Obituaries have been written for the World Bank following the arrival of China’s Asian Infrastructure Investment Bank (AIIB), the implied question being whether the US remains willing and able to lead the global economic governance system. Yet the other Washington-based Bretton Woods institution, the International Monetary Fund, reveals a different story. It appears to be on the verge of a third epoch in which it is set to become indispensable, ushering in the global economic reforms now considered necessary in the ‘new mediocre’.
Attention has focused on whether the Bretton Woods institutions and US global leadership are in decline. The World Bank’s risk of irrelevance, which the FT warned of in an editorial, has been heightened since the AIIB attracted some of Washington’sstaunchest allies. But this has masked an equally profound evolution occurring next door. The IMF has emerged strengthened from the global financial crisis, and the AIIB debate has obscured the Fund’s ambition to be the standard-bearer of a ‘new multilateralism’.

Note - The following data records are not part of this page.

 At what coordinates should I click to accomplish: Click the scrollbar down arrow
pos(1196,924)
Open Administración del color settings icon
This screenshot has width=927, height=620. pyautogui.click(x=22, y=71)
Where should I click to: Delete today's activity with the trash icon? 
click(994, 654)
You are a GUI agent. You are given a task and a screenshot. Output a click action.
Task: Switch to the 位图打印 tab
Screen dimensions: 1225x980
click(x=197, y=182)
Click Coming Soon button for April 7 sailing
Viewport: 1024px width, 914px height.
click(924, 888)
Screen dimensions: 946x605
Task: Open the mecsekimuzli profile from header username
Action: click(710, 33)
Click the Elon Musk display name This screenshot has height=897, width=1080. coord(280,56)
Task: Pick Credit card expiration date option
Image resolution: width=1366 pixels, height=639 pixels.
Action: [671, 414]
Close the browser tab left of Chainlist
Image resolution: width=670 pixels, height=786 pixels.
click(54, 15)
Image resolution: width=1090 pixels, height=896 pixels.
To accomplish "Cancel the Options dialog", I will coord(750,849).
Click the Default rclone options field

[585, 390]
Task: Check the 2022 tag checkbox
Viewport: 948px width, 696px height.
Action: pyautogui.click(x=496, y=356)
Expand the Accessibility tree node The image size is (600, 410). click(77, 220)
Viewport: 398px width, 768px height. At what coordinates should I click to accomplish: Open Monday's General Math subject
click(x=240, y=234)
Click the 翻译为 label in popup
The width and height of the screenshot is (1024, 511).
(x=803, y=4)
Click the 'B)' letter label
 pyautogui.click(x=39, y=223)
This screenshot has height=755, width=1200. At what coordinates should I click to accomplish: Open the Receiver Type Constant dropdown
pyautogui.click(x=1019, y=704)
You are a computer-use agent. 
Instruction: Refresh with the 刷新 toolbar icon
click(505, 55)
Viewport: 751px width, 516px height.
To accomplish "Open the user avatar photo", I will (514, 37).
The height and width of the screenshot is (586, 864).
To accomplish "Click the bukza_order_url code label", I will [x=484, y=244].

Larry Summers makes a typical case for the consequences of the dysfunctional US governance elite’s failure to incorporate China’s growing economic relevance by linking the AIIB to IMF reform deadlock. The World Bank is tethered by “pervasive restrictions on infrastructure projects”, unlike its new rivals. More fundamentally, the Republican-led Congress persists in blocking already-agreed IMF governance reforms which would “come closer to giving countries such as China and India a share of IMF votes commensurate with their new economic heft”. But this fin de siècle posture is overdone.